The marine highway is negotiating terms of contracts with the three maritime unions as well, Capacci said. A berth for the Fairweather at the Auke Bay terminal is expected to be completed by early May.
Bob Doll, who managed the Marine Highway System when fast ferries were proposed in the late 1990s, said skeptics doubted that a vessel even would be built. Now it's up to the agency to demonstrate that fast ferries can work in Southeast waters, and win public acceptance, he said.
"Once one has ridden a two-hour trip to Haines and Skagway I think those apprehensions will disappear," said Doll, who now directs the lobbying group Better Ferries for Alaska.
"We were trying to address complaints about arrivals and departures at odd times of the day, undependable arrivals and departures, and the length of a trip between any two points compared with aviation," Doll said.
"This is a spectacular ship, and it's part of the evolution of the Marine Highway System," Capacci said. "It's not the total future, but it's the mix of the future."
The Fairweather is one of two similar ferries that are being built by Derecktor Shipyards in Bridgeport, Conn. The contract, which includes $4 million in administrative costs, is for nearly $68 million. The Chenega, which will sail in Prince William Sound, is due to be completed in spring of 2005.
On Saturday, residents of Juneau and other Southeast towns walked through the Fairweather in a steady stream from 1 to 3 p.m.

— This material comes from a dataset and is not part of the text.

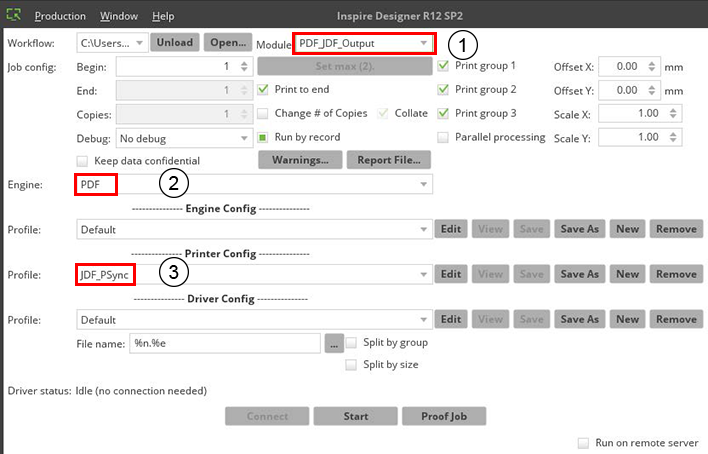
Task: Click the Proof Job button
Action: click(x=443, y=416)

They entered on the car deck, which holds the equivalent of 35 21-foot vehicles.
On the one passenger deck they sat in the reclining airline-style seats, some with tables between them, checked out the snack bar, peeked into a small TV lounge with sofa-like seating, wondered about the work tables with electric outlets, and took in the air in the small covered solarium at the stern.
"I think it's beautiful," said Skagway resident Kathy Hosford, who supports a road between Juneau and Skagway supplemented by ferries.
"It'll travel quickly up the (Lynn) canal," she said, but noted that the ferry system is charging about 10 percent more for fares on the Fairweather than on mainline ships.
Supporters of the Southeast Alaska Conservation Council, gathering next to the passenger ramp, held up a banner that read: Ferries Are Our Future. They gathered signatures in support of state funding for the ferry system "as the most reliable and efficient way to connect all the communities of Southeast Alaska," said Emily Ferry, a SEACC grassroots organizer.
"Ferries are a much better investment (than roads), for large cities and small villages," she said.
Politics aside, Josh Warner of Juneau said he loved the Fairweather.
"It looks like it's well-built, low-profile," he said. "It's more of a modern design, more accommodating for what we need today. It's the best thing for the ferry system to keep alive today, to do something like this."